** Task description **
Determine how many lines in the entries contain the word "computer", and give that number with no other text.

** Stored items **
=== Section Start ===

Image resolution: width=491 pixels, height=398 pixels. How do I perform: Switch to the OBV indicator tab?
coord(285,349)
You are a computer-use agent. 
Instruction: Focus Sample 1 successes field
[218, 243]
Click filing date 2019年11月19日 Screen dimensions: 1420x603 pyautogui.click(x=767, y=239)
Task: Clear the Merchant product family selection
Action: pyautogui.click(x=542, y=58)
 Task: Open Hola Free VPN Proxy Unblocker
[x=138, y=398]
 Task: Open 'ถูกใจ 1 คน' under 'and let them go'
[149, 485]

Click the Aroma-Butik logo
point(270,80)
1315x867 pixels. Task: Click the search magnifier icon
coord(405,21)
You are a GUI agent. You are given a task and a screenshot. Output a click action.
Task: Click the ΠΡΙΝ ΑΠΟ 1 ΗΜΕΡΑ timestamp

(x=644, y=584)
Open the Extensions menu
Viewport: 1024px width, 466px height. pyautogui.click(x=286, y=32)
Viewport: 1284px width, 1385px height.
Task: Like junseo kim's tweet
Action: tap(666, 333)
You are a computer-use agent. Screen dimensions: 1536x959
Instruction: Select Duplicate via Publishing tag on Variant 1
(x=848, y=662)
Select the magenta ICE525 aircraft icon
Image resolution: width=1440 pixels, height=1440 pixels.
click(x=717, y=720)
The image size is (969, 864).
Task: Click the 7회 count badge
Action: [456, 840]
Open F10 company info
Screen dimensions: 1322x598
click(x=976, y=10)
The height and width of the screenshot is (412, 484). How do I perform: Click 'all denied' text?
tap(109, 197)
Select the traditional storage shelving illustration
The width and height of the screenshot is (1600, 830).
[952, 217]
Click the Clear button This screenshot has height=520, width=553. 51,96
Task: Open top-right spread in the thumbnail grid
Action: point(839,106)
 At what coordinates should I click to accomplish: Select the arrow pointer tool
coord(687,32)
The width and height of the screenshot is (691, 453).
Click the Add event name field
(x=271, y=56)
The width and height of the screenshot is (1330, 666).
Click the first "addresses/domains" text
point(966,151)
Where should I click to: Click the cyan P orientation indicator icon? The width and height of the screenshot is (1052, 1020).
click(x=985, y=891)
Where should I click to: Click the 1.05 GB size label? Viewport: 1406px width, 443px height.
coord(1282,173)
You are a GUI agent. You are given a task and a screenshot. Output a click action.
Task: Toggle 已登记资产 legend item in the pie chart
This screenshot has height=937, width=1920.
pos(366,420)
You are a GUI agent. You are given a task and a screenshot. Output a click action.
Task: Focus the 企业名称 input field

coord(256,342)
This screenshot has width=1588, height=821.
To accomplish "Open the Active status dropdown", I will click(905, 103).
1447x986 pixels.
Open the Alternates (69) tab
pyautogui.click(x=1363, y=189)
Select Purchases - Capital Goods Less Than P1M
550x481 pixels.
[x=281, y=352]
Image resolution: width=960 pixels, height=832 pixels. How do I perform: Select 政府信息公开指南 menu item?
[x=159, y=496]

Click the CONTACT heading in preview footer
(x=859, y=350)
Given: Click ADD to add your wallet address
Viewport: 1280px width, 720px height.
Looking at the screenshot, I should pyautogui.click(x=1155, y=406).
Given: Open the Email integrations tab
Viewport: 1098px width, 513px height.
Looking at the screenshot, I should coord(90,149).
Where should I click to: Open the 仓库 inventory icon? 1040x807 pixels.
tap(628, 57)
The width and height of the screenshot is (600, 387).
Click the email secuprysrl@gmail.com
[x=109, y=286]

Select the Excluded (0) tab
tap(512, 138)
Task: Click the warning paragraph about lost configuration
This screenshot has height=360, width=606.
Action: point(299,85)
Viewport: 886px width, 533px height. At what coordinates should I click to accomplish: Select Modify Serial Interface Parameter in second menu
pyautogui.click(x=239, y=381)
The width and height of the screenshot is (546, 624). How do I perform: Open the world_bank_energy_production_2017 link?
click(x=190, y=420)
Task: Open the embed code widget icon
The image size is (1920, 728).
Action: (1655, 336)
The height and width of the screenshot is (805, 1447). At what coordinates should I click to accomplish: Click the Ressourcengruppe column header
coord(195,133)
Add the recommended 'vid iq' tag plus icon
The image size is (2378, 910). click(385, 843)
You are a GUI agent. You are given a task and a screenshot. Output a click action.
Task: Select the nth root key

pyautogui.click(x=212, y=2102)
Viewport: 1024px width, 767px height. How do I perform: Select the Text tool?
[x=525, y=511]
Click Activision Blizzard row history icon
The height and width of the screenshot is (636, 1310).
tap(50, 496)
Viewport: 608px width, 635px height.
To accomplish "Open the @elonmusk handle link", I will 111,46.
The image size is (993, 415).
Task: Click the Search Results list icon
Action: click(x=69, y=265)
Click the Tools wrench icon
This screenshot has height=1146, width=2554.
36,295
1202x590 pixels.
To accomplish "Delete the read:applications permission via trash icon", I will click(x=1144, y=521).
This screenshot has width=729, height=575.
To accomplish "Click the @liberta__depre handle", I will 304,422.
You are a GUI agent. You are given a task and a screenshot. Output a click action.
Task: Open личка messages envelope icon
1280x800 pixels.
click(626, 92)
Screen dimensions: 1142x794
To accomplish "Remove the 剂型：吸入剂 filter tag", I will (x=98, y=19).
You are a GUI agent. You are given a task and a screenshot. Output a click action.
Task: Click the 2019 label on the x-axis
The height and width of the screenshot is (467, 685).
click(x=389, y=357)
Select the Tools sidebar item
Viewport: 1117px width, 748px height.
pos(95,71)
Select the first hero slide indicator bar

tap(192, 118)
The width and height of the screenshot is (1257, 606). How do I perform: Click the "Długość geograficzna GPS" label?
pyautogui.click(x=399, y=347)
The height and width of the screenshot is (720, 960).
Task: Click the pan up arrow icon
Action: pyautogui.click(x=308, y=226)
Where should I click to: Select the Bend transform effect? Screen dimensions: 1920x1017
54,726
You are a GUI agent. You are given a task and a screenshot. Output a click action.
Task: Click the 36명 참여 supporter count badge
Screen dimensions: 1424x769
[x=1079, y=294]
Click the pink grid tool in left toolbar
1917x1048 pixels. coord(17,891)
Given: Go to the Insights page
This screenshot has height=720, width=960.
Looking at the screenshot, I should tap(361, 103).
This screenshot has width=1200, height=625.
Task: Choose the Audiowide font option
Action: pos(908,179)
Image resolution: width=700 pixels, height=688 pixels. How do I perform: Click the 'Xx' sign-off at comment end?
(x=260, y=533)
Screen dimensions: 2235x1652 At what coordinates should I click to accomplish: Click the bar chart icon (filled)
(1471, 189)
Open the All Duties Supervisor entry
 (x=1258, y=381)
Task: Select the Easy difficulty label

=== Section End ===

** Result for this task **
2